I realized this morning that it’s been almost an entire year since I wrote about the trading system development process pictured at right. That’s almost criminal, because in all that time I’ve never really gotten around to explaining the heart of the system development process: testing systems to make sure they work, and refining them when they don’t. This corresponds to the formal specification, backwards/forwards testing & re-work boxes in the diagram.

These steps are in some sense the most dangerous parts of system development process because it’s easy to fool yourself into thinking a system works when it doesn’t. In part this is because it’s nice to be optimistic and think you have a working system even when the evidence doesn’t say so. In other words there’s a psychological bias involved. But the problem is made worse by deficiencies in the probability & statistics tools typically used for dealing with uncertainty. So even if you think you know how to do statistical confidence testing and so forth, what you know is probably more dangerous than useful. This article will try to get you pointed in the correct direction with a little help from some old friends: the infinite monkeys. If you haven’t read about them yet, I suggest you do so now. let’s set up the problem:

*Imagine you have a large group of monkeys who trade. Some of the monkeys are skilled monkeys – simian geniuses whose trades are much better than random. The rest of the monkeys are random monkeys – they just press buy or sell however their banana fueled fancies dictate. Your job is to look at the track record of these monkeys and determine which ones you want trading your money. How do you do it?*

Hopefully you agree that this is simply the process of trading system testing with the trading systems represented as monkeys. Some systems/monkeys are good. Some aren’t. Your job is to tell the two apart.

First lets look at the completely wrong way to solve the problem. You take the trading record of one monkey and ask how likely it is that a random monkey would do worse. In the case of binary win/loss trades, you could do this by integrating the binomial distribution. Say the monkey had 21 winning trades and 9 losing trades (30 total), with all wins/losses being the same size. You would then integrate the binomial distribution from zero to (wins -1) with P=0.5. That’s the probability a random monkey would do worse. In Excel/OpenOffice/Google Docs the formula for this would be:

=BINOMDIST(WINS-1,WINS+LOSSES,P,TRUE)

where the “TRUE” tells BINOMDIST() to integrate rather than giving you just one point. In our example . The resulting number is typically referred to as a “confidence level” or similar. In this case (21 wins/9 losses), it would be about 0.979 or 97.9%. While there’s no specific standard, 95% plus confidence is typically used as a cutoff for believing something. So in this case we would deem our monkey skilled and let him manage our money. This is the basic logic behind almost all confidence testing in the sciences, although different distributions are used in different cases.

It’s also totally wrong.

To understand why it’s wrong, we need to look at the whole population of monkeys, not just one in a vacuum. Let’s say our population consists of 500 random monkeys and 1 skilled monkey. Let’s just assume for sake of argument that the skilled monkey will always have at least 21 winning trades out of 30. So if we apply this same test to all 501 monkeys and keep those that get at least 21 winning trades out of 30, we keep the skilled monkey. But we would also expect to keep about 10.7 random monkeys on average (math: (1 – 97.9%) * 500). So only one in 12 of the test passing monkeys (probability 0.085 or 8.5%) is actually skilled. Something’s wrong – our confidence and the real probabilities bear no resemblance to each other. We’re 97.9% confident that a monkey with 21 out of 30 wins is skilled, but in reality only 8.5% of the monkeys that pass that test are. What the hell happened?

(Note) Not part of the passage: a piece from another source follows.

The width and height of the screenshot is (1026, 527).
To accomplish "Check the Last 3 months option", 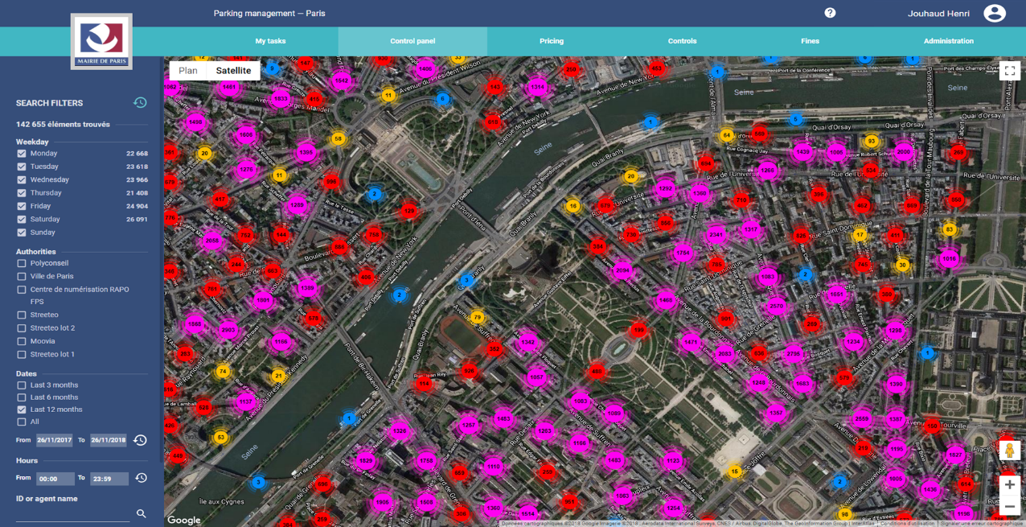I will pyautogui.click(x=22, y=385).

What happened was the revenge of Thomas Bayes, an 18th century English mathematician. Bayes developed the mathematics for reasoning with evidence in the face of uncertainty. That sounds like a mouthful, but it’s really not. In this case, the uncertainty is whether a monkey is skilled or random. We have a prior belief about that (1 in 501 monkeys is skilled). We have some evidence (a monkey had 21 of 30 winning trades) and we want to update our prior belief to reflect the new evidence. By way of Bayes Theorem (really, the odds version of Bayes rule which has cleaner algebra) we determined that the new belief is that 1 in 12 monkeys are skilled.

Bayes Theorem is a solidly proven mathematical fact. Strangely most of science and mathematics disputed it, or at least disputed its importance, until late in the 20th century. I don’t have a good enough grasp of the history of mathematics to understand why that was, except perhaps to say that even smart people can be stupid some times. But the result of this historical error was that most of probability and statistics evolved with a non-Bayesian view, instead substituting confidence testing. The difference between the two is that confidence testing doesn’t take prior beliefs into account (in this case it only looks at one monkey) but Baysian inference does consider prior information (it looks at all the monkeys). One might wonder how such an error in thinking could go unnoticed for so long and indeed persist in essentially all prob/stat texts to this day. But it’s really not that hard – when the prior probabilities are close to 50/50, your confidence score and the true probability are almost the same. As a result, confidence testing appeared to work pretty well most of the time and thus became accepted practice. The place where confidence testing breaks down is in situations where the hypothesis you are testing is a priori extremely unlikely. That’s almost unheard of in the sciences (where you test hypothesis you think are right) but exactly the situation that arises in trading where you’re trying to separate a few working strategies from many more non-working ones.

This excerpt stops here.